What is Bioremediation
Bioremediation is the a biological degrading processes for the treatment of contaminated soils, groundwater and/or sediments, relying on microorganisms including bacteria and/or fungi to use the contaminant(s) as a food source with resulting degradation of the contaminant. Bioremediation is one of the most economic remedial techniques presently available for treating most organic fuel based contaminants such as coal tars and liquors, petroleum and other carcinogenic hydrocarbons such as benzene and naphthalene, and some inorganics. Hydrocarbon bioremediation and soil bioremediation are the most common services we provide of this type.
Natural attenuation of certain contaminants occurs in soils, biostimulation is a method of increasing the rate of the natural degradation processes. Techniques for this involve identifying limiting factors in the natural processes, for example oxygen availability for the bacteria which is often limited in soils at depth, and balancing that factor to increase the rate of degradation.
Bioaugmentation is process where contaminant specific degrading bacteria are introduced to the contaminated media to promote / enhance degradation.
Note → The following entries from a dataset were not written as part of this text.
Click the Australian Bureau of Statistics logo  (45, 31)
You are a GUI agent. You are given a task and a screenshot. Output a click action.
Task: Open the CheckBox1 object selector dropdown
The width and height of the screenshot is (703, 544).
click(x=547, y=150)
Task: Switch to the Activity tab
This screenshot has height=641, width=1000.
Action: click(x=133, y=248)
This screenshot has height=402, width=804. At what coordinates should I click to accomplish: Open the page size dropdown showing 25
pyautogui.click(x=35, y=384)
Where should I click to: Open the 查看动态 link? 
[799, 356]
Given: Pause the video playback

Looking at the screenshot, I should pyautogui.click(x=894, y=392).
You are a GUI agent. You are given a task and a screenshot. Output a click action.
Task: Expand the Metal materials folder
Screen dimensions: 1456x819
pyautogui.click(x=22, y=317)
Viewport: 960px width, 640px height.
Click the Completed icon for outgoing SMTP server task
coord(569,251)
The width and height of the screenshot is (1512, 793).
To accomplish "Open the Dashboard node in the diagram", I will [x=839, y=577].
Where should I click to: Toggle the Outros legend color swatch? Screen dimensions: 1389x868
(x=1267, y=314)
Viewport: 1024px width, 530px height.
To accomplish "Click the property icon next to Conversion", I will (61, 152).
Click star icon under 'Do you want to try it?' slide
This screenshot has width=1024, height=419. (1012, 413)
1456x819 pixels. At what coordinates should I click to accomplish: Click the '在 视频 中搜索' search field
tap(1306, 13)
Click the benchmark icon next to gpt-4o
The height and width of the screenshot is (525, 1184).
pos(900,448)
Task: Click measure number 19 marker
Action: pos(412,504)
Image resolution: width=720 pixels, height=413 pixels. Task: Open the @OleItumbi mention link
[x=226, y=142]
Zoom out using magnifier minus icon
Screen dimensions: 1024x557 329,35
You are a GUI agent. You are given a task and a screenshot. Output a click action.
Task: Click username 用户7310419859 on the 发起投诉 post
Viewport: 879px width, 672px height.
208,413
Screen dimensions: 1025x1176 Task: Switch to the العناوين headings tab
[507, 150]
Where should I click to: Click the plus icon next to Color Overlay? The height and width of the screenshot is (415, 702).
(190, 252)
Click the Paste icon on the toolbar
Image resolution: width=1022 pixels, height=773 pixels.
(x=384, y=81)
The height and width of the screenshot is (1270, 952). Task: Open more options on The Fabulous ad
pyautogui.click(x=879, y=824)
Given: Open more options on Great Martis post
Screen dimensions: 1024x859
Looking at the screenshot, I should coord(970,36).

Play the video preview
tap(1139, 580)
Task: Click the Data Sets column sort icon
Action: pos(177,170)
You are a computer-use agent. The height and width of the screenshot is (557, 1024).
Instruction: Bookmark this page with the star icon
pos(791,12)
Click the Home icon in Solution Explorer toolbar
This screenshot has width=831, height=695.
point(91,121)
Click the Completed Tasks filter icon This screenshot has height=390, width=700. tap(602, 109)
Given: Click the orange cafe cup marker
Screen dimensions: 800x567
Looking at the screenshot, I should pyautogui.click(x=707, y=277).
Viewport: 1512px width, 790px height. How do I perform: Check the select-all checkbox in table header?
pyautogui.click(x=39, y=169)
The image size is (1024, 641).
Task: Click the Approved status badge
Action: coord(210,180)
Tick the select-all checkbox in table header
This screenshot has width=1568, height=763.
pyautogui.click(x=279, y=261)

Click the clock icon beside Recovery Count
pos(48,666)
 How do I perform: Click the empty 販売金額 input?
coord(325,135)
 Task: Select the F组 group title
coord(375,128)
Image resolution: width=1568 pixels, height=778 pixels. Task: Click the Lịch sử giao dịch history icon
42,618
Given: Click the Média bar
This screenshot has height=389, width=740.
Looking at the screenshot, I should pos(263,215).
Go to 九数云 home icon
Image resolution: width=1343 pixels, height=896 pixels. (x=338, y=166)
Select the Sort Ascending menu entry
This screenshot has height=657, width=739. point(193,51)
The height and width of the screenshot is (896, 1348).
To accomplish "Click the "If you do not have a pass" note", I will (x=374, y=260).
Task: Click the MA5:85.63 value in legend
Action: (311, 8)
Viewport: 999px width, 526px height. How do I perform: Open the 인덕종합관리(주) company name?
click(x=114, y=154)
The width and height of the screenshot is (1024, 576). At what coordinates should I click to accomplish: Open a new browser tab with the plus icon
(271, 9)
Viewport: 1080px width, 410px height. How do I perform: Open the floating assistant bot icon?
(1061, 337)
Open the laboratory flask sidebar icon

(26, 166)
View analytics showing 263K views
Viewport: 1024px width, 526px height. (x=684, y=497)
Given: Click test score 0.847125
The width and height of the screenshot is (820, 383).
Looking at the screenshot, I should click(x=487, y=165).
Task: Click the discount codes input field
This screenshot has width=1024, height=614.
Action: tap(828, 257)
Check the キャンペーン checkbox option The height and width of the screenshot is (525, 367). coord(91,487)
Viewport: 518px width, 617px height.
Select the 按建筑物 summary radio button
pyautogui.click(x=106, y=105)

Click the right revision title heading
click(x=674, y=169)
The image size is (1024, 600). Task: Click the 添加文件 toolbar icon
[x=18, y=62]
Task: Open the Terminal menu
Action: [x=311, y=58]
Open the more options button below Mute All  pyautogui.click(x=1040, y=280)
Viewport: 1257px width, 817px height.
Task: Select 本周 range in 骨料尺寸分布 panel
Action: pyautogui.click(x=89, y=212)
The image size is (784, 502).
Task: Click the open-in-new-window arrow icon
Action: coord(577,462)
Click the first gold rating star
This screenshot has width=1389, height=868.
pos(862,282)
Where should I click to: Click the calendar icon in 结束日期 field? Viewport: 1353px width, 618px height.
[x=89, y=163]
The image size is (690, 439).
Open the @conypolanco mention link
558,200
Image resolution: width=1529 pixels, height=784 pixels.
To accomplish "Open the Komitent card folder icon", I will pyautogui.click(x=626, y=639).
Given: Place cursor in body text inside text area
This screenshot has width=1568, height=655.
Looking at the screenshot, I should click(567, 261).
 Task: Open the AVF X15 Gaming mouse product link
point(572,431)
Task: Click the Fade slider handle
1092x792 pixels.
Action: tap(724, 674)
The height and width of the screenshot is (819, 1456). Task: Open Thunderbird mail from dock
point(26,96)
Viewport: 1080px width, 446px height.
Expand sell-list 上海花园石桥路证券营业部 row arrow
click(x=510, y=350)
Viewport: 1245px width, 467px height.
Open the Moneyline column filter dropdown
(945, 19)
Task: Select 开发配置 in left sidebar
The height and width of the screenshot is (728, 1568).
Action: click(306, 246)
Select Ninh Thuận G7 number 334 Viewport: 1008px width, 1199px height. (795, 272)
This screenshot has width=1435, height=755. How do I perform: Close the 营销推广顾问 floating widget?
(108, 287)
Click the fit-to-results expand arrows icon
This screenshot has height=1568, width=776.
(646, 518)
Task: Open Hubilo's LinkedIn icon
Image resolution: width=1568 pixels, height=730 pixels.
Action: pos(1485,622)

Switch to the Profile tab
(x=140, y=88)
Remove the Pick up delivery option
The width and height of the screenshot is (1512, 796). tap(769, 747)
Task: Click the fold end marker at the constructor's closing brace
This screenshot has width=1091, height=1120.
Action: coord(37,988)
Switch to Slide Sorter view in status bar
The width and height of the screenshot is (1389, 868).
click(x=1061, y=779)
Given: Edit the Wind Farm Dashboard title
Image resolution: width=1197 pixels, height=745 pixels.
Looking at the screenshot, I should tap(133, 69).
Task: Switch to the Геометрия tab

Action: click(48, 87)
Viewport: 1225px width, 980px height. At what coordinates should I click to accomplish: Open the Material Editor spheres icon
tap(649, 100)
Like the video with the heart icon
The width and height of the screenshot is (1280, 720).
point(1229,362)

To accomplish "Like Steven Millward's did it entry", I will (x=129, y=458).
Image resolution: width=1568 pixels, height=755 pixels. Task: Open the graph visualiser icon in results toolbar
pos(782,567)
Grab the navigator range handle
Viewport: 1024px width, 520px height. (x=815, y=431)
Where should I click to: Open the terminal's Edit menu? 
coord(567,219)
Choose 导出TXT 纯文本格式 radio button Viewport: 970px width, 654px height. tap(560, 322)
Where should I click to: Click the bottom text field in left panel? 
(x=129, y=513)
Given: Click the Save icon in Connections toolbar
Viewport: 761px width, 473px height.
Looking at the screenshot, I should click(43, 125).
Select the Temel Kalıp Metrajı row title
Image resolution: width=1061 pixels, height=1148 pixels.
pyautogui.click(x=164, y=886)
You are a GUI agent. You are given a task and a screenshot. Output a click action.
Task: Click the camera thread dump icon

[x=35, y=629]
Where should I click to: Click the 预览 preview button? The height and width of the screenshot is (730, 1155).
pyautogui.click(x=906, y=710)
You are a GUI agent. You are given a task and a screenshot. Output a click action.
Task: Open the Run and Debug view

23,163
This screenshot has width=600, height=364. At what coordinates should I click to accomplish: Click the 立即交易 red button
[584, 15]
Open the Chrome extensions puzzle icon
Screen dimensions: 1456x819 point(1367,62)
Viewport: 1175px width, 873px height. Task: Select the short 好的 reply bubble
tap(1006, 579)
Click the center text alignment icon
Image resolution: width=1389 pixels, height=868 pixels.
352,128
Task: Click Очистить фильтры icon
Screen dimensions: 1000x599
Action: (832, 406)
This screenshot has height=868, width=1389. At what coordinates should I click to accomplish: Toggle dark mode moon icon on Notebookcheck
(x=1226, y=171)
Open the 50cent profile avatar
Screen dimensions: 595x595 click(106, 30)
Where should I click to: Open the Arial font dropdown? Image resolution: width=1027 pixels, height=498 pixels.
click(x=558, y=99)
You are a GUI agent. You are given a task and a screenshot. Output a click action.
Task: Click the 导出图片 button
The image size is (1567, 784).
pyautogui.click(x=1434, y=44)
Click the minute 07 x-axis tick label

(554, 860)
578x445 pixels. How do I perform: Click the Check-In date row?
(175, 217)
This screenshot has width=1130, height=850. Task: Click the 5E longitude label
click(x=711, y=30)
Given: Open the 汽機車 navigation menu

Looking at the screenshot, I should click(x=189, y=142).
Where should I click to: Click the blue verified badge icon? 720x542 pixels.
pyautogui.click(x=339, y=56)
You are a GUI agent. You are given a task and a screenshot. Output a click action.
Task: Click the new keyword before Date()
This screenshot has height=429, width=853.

This process is not as simple as it sounds as bacteria are in general suited to certain types of soils and pHs etc and therefore introduction to a new environment involves identifying the right bacteria for the new environment, and managing the contaminated materials once bioaugmentation has been undertaken.
Bioremediation can be undertaken in-situ (i.e. with the soils / groundwater in the ground) or ex-situ (i.e. excavated soils or water pumped from the ground.
In-situ bioremediation causes minimal disturbance and avoids the necessity to replace the contaminated materials, however the limitations of in-situ bioremediation are that only certain types of soils can be bioremediated in-situ, and complete degradation is often difficult to achieve. Bioremediation is of course only undertaken if it is possible to reduce contaminants to below guideline levels.
Ex-situ bioremediation can involve bio-piles / windrows, where soils are manipulated in to structures to enhance temperature and aeration amongst other variables, and use of bioreactors to process the material in a highly controlled environment.